● **What to work on**
The reply should consist solely of the lines from the one with "The width and" through the final line of the listing, copied exactly, with no pictures.

● **Dataset records**
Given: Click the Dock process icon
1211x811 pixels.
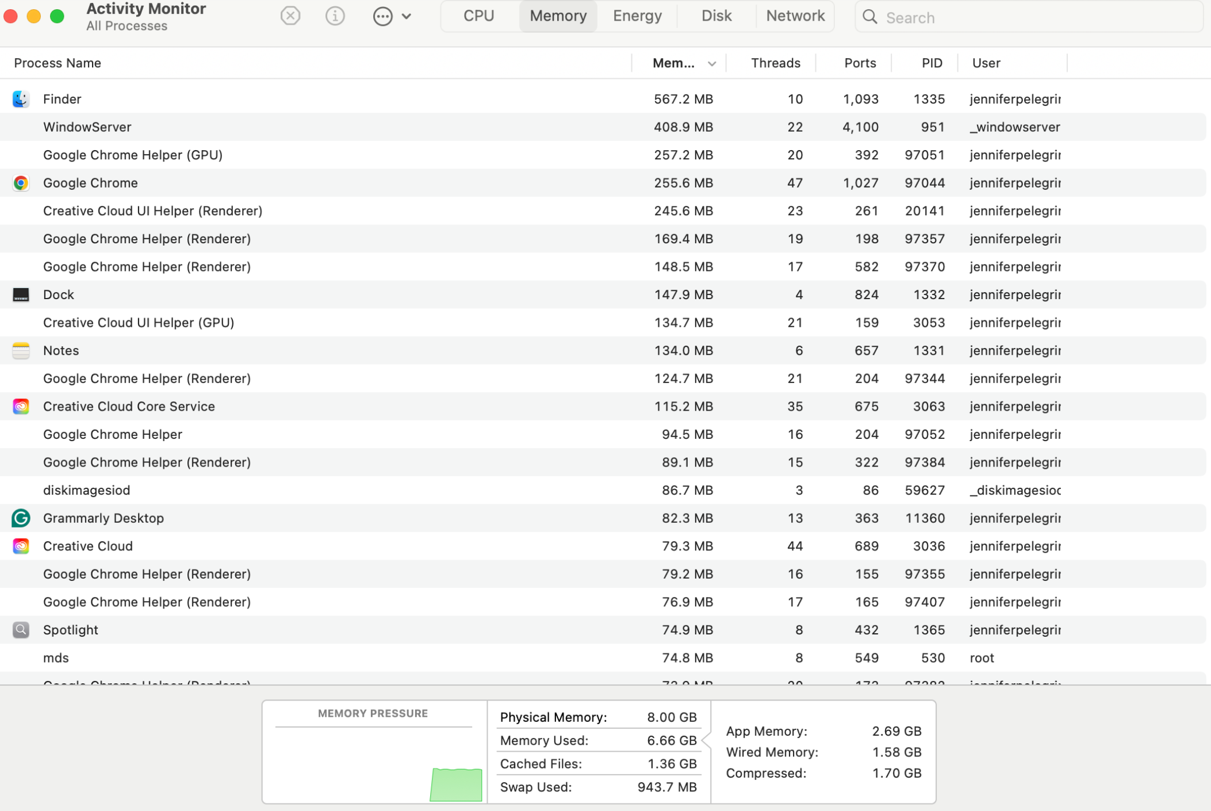Looking at the screenshot, I should pos(21,294).
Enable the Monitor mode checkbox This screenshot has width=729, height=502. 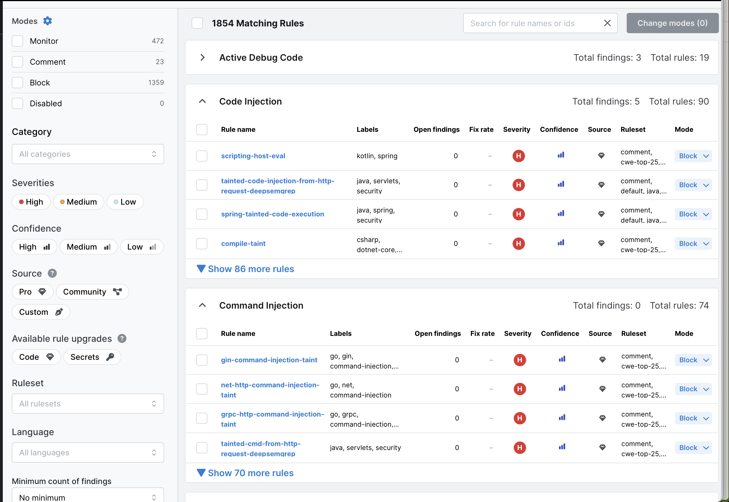click(18, 41)
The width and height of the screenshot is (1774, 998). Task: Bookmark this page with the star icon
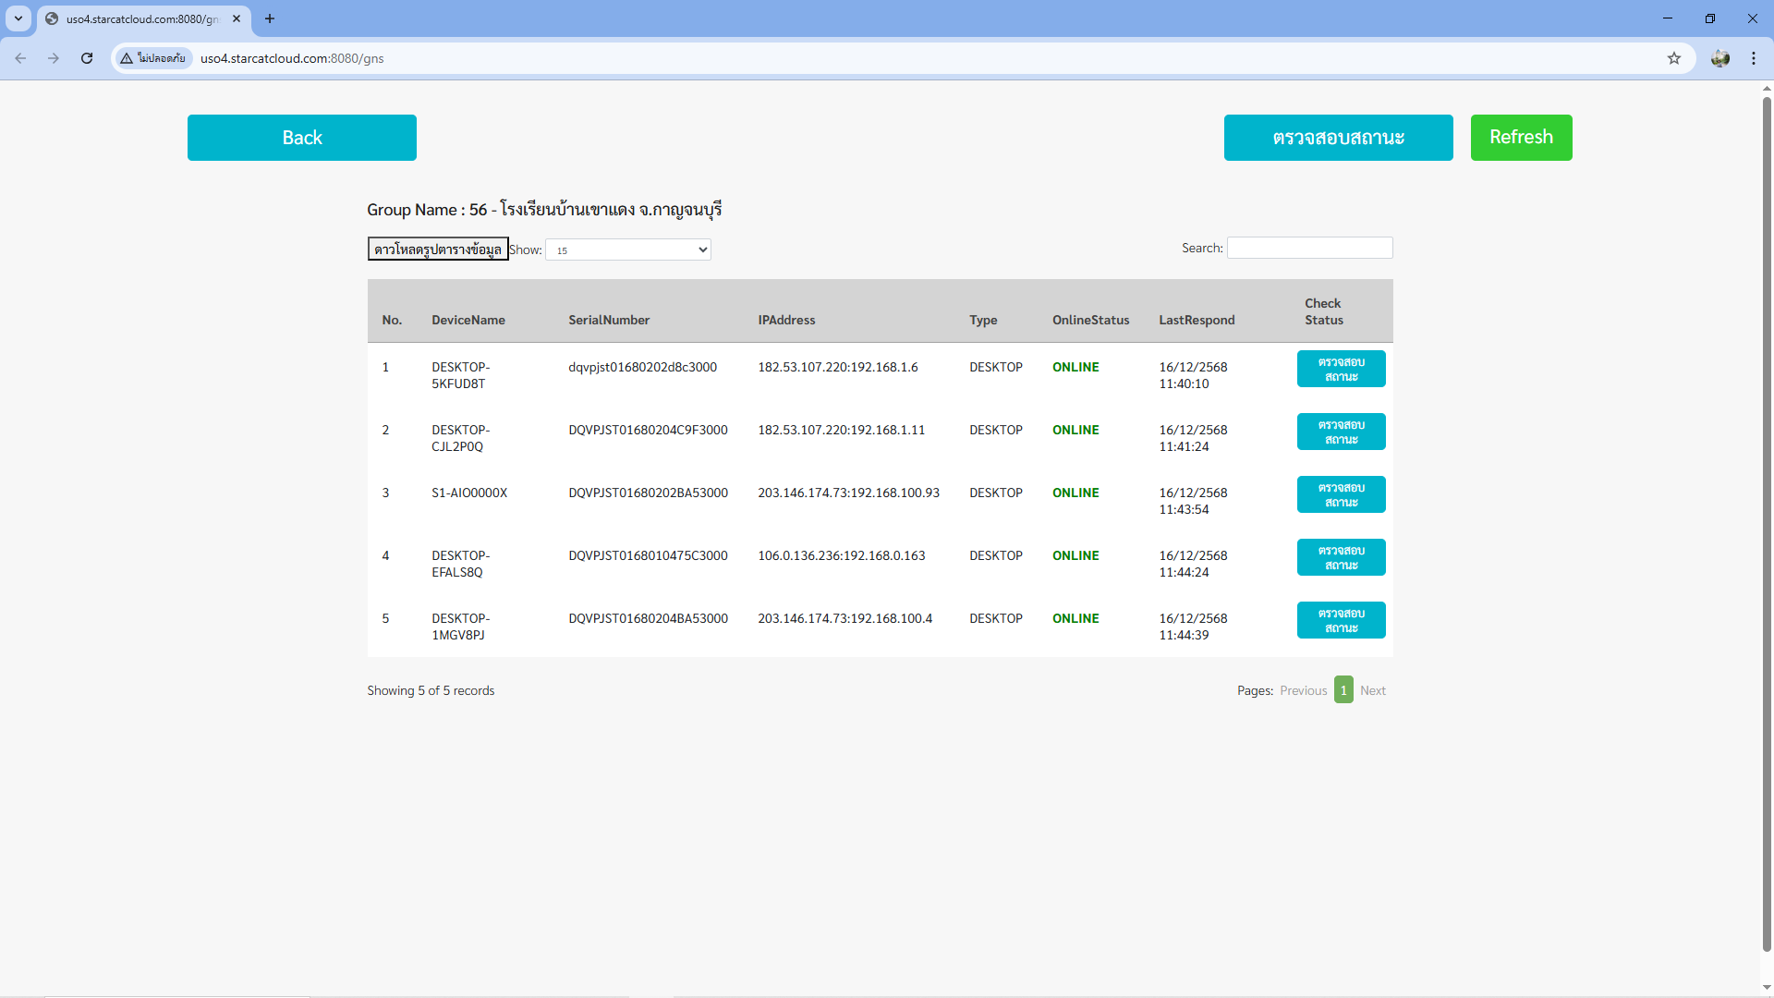(1673, 58)
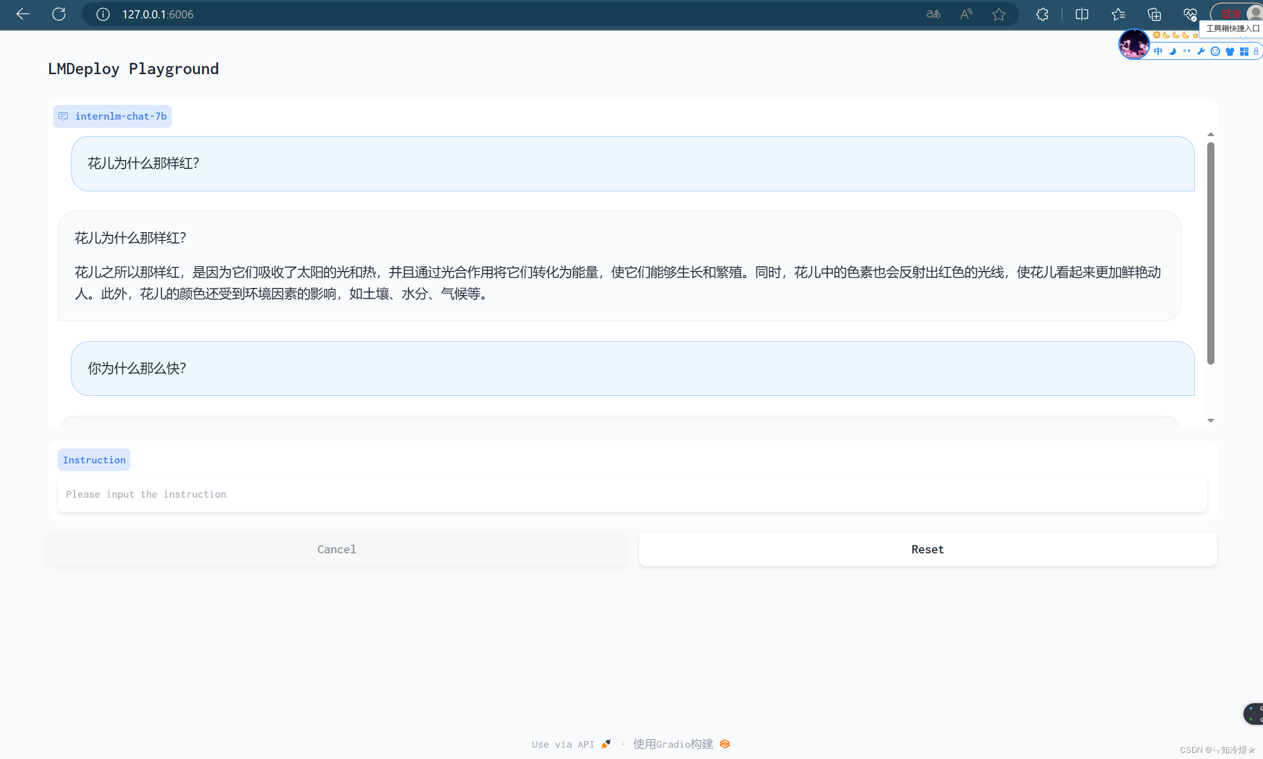Open IME toolbox wrench icon
The image size is (1263, 759).
tap(1201, 51)
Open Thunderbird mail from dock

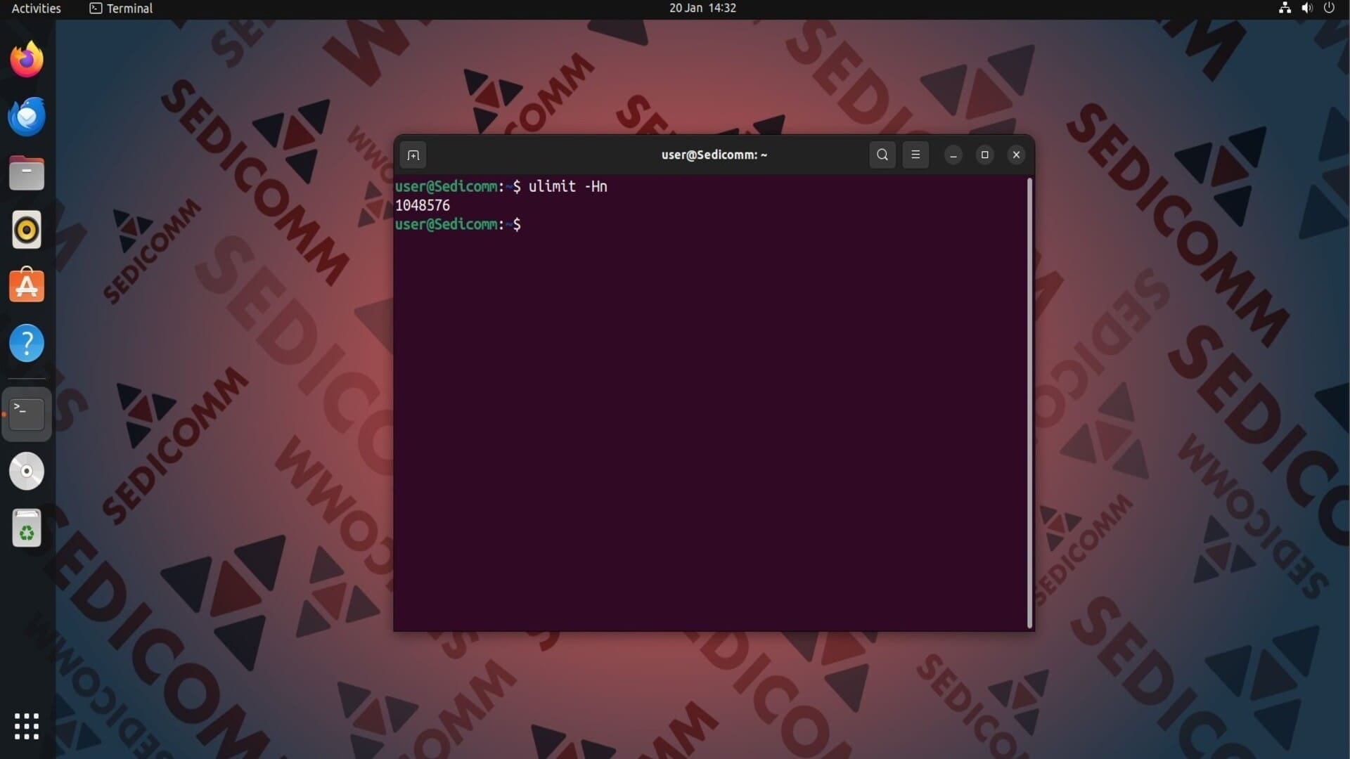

● **Task response**
The width and height of the screenshot is (1774, 998). Task: Bookmark this page with the star icon
(1673, 58)
Open IME toolbox wrench icon
The image size is (1263, 759).
tap(1201, 51)
Open Thunderbird mail from dock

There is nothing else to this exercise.